The totalitarian dreams of Slavoj Žižek.

Society, Žižek concludes, is therefore governed by ideological apparatuses, even—and perhaps especially—when the prevailing mood of cynicism leads us to believe otherwise. But Žižek is not satisfied merely to lift the veil from the covert involvement of ideology in every aspect of our lives; he also seeks to explain how ideology has become so essential to the perpetuation of the social order, and why there appears to be no refuge from it. To this end, he enlists the help of Lacanian theory. This time, however, the object under analysis is not the subject himself, but society as a whole.

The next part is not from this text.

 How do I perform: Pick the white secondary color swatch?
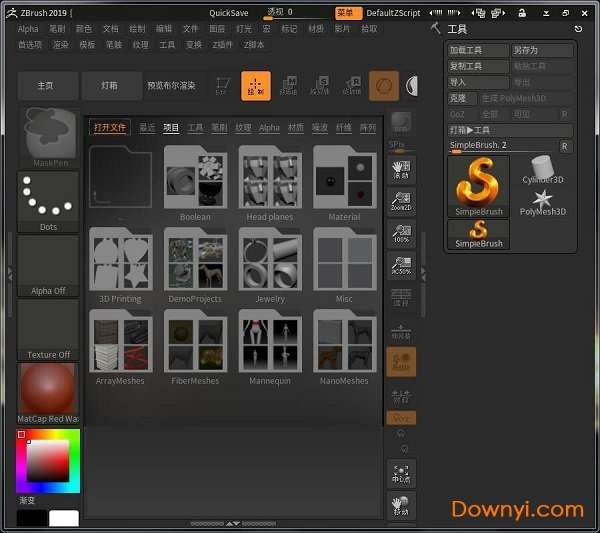(x=64, y=518)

Žižek maintains that it is possible to identify clear similarities between the circumstances in which the social order is created and the development of the human child. In both cases the unconscious—individual or collective—conceals within it traces of a formative traumatic experience, an internal split that cannot be healed. In the case of society, this trauma is the bitter conflict or antagonism between certain groups—that is, the crisis out of which a community is born, and that in one form or another remains with it forever.50 Since this trauma is so hard to bear, it is impossible to internalize or even acknowledge it consciously; thus, we choose to repress or deny it. In Lacanian terms, this trauma embodies the menacing presence of the Real in the social fabric.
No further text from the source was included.